Herbst’s assertions are controversial. A 2017 paper (pdf) by Kubota, using the same data but a different methodology, finds that childcare spending is on the rise for everyone. Using the same data as Herbst, Kubota finds that the fraction of family income spent on childcare has risen significantly regardless of income level. For example, the share of spending on childcare for families in the middle 50% in income grew from about 7% of income in 1985 to 9% in 2011—a nearly 30% relative  increase.

Kubota identifies two likely culprits.

One is increased regulation of private childcare providers. Over the last several decades, the number of states requiring licenses for home daycare has increased. Licensing may improve quality, but it also decreases supply by raising the barriers to enter the industry—thus, increasing cost.

Second, the creation of government programs offering nearly free childcare to the poorest households, mostly introduced from 1990 to 2010, may have led to a decline in the supply of childcare workers. Running a home-based childcare center used to be an attractive work option for low-income mothers, who charged lower fees (and earned a lower wage) in exchange for being able to work with their children at home and save on childcare costs themselves.

With the arrival of subsidies, many of these mothers placed their children in affordable daycare and sought higher-paying work elsewhere. In that sense, the subsidies worked exactly as designed, freeing up poor families to earn more money.

But as the supply of home-based care centers dried up, families who earned too much money to qualify for subsidized care were forced to find help elsewhere.

Of low-income families whose children were cared for by someone other than a parent during the day, 50% used family members as caregivers, according to a 2007 US Department of Health and Human Services survey. By 2015, 57% of parents earning less than $30,000 told Pew Research Center that they relied on care by family members.

Family care, of course, is available only to people living near relatives willing and able to care for their kids. Those who don’t have few choices. Nearly 80% of parents who described their household finances as “not strong” said they had “just a few” or “only one” childcare option, compared with 63% of those with strong finances, according to a 2016 poll by NPR, the Robert Wood Johnson Foundation and the Harvard T.H. Chan School of Public Health. Poorer families were also less satisfied with the quality of their child’s daycare than better-off parents.
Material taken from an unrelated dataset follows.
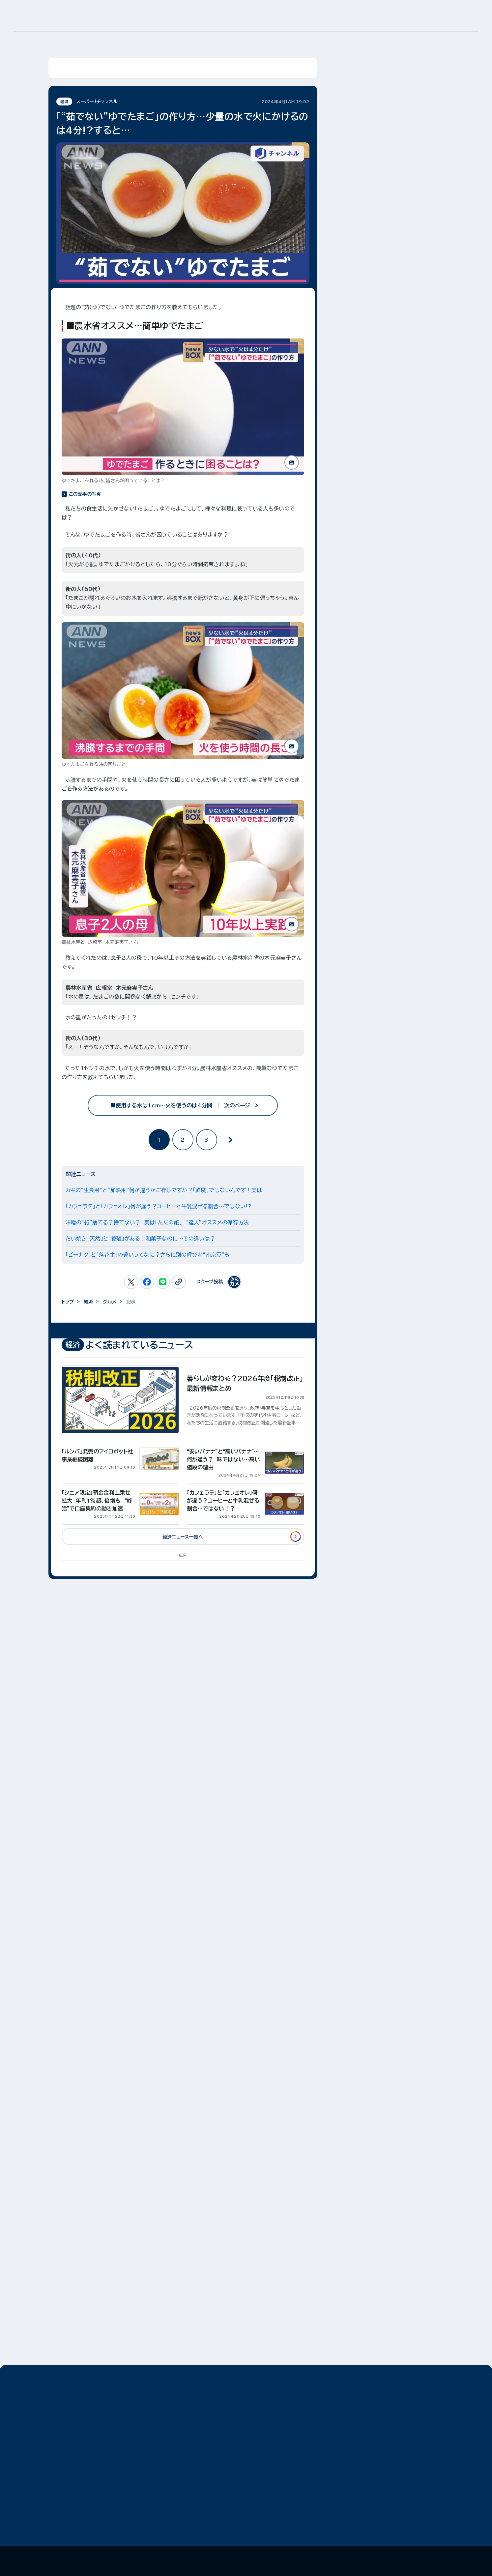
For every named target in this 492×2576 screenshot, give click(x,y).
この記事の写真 (85, 494)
Well-off families, on the other hand, have increasingly opted for private centers and caregivers that accommodate parents’ work schedules and give children educational and developmental advantages—at a price. Increased spending on childcare by the wealthy is part of a larger trend of richer Americans investing more in their children’s development. The share of spending on education among the rich has risen faster than the less well-to-do.

Quality early childhood education helps children get ahead. It helps their parents get ahead, too. But in the US, it’s very hard to access without a high income.

“We’ve known for decades now that there are so many positive outcomes for high quality childcare for children,” said Joya Misra, a professor of sociology and public policy at the University of Massachusetts Amherst. “In a country that makes available high quality childcare, you see much better employment for parents, you see higher wages for parents, and you see an enormous reduction in poverty.”